Oui, elle est réaliste et juste. L’aide publique au développement (APD) a augmenté de plus de 40% depuis l’adoption des ODD en 2015. Elle a donc presque doublé en 7 ans. Les volumes financiers consacrés à l’APD ont atteint des montants historiques en 2022, d’après les chiffres préliminaires de l’OCDE. La France a consacré plus de 15 milliards d’euros à l’APD en 2022 (soit 0,56% du RNB français) dont 4,2 milliards via à l’AFD. Cet effort est pourtant loin de couvrir les besoins tant ils sont colossaux.

La réponse réside forcément dans la mobilisation plus large de financement internationaux au service des ODD. Aux côtés de nombreux partenaires, le groupe AFD s’inscrit dans cette dynamique vers une recomposition des financements internationaux au service du développement durable. Aujourd’hui, l’APD doit être rediscutée pour aller au-delà d’un monde en deux blocs. En effet, la reconfiguration du financement du développement se concentrerait sur deux piliers : une action publique internationale axée sur les crises et les vulnérabilités, et le financement des biens publics mondiaux en utilisant le levier des ressources publiques et la mobilisation des acteurs privés.

Il est question d’orienter les ressources financières vers un développement bas carbone et résilient au changement climatique. Comment y parvenir, tout en contribuant à résoudre la crise du coût de la vie et la crise de la dette des pays en développement ?

→ **DONNÉES AFFICHÉES**
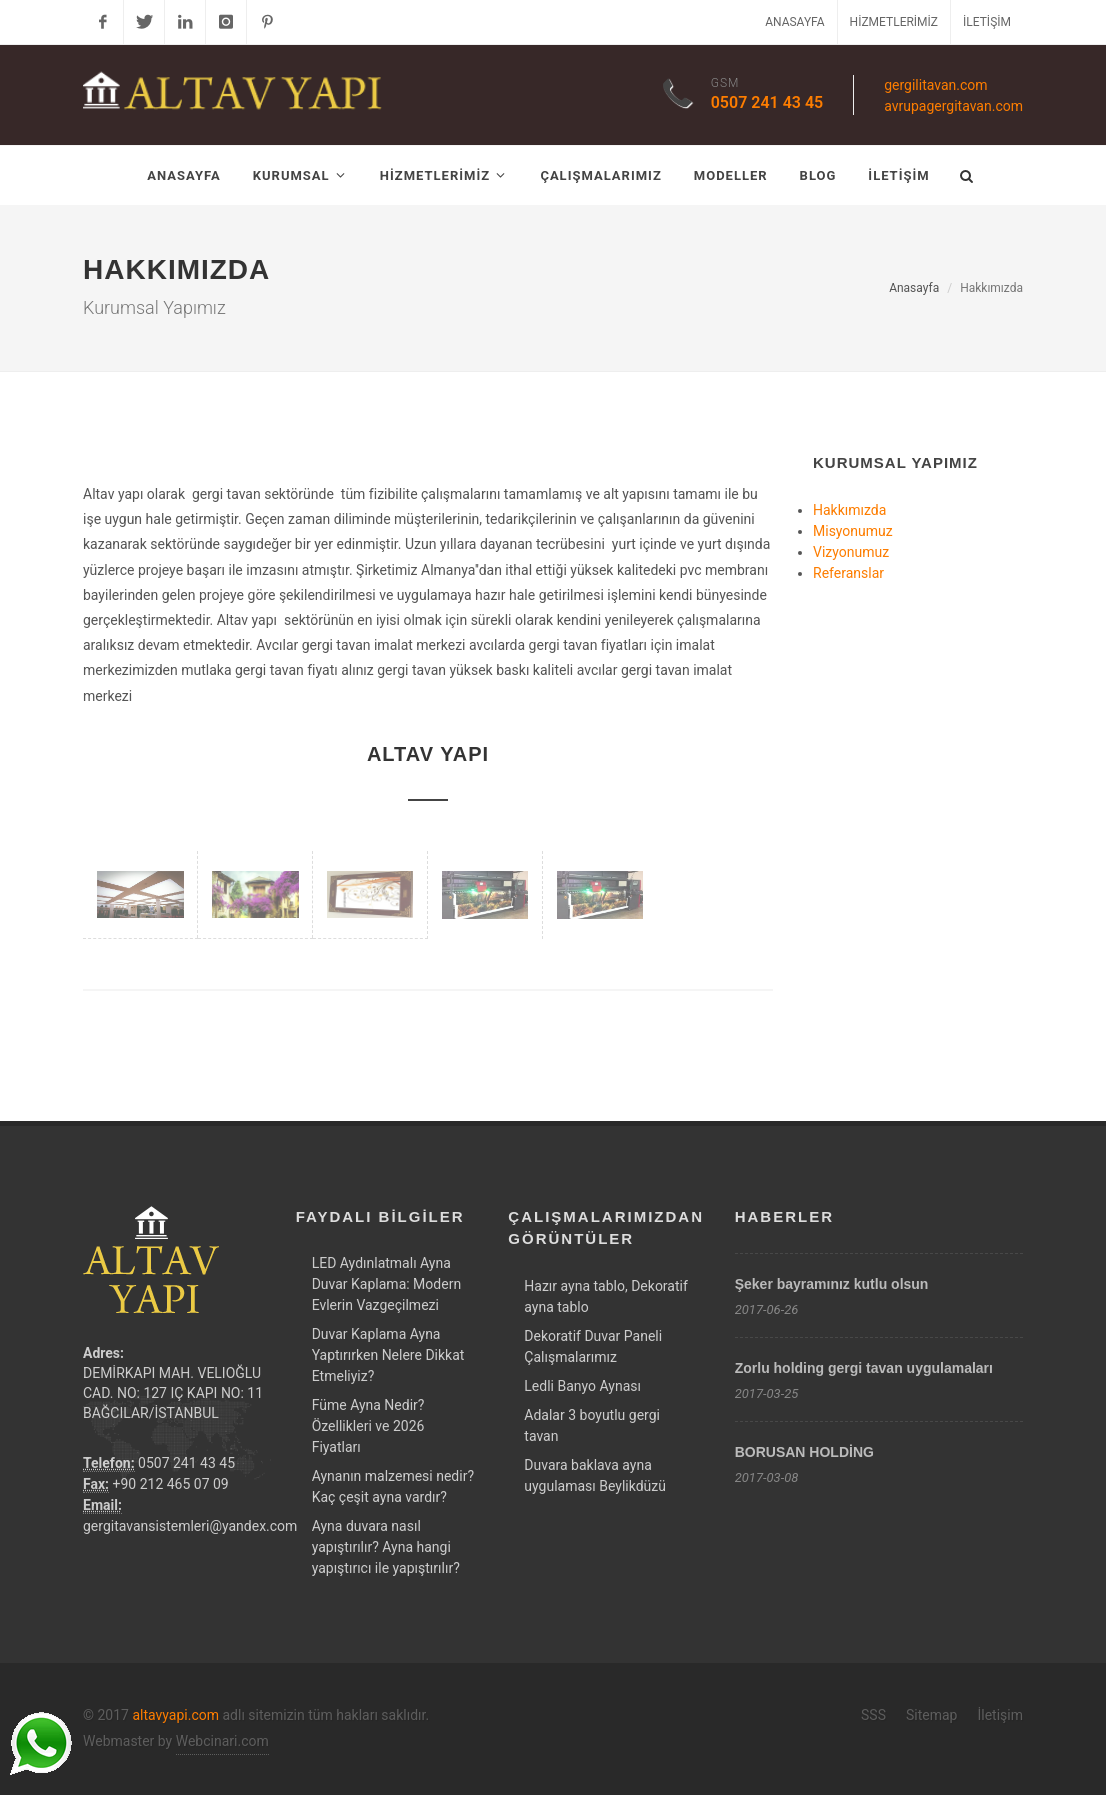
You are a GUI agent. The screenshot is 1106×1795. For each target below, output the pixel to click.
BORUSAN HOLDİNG (804, 1452)
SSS (873, 1715)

→ **CONSIGNE**
Reprenez le texte sur l'aide publique au développement après sa dernière phrase et prolongez-le de quelques lignes.

→ **RÉPONSE ATTENDUE**
Les besoins financiers pour mettre en œuvre les ODD sont conséquents. Près de 3,9 mille milliards de dollars seraient nécessaires, chaque année ! C’est énorme, mais le message à retenir est que les ressources pour financer l’éducation, la santé, la lutte contre la pauvreté ou contre le changement climatique existent. Cela implique notamment de s’assurer que la finance ou que les subventions publiques n’ont pas un effet contre-productif, qu’elles ne nuisent pas aux ODD. Il faut aussi harmoniser les taxonomies et méthodologies pour que la finance publique et privée s’alignent sur les ODD, et développent des outils innovants pour répondre aux besoins de développement tout en luttant contre les crises de la dette auxquelles sont confrontées de nombreux pays. S’il est correctement mandaté et incité, un tel système peut également mobiliser les financements privés et toutes leurs parties prenantes pour contribuer à réorienter le système financier vers les ODD.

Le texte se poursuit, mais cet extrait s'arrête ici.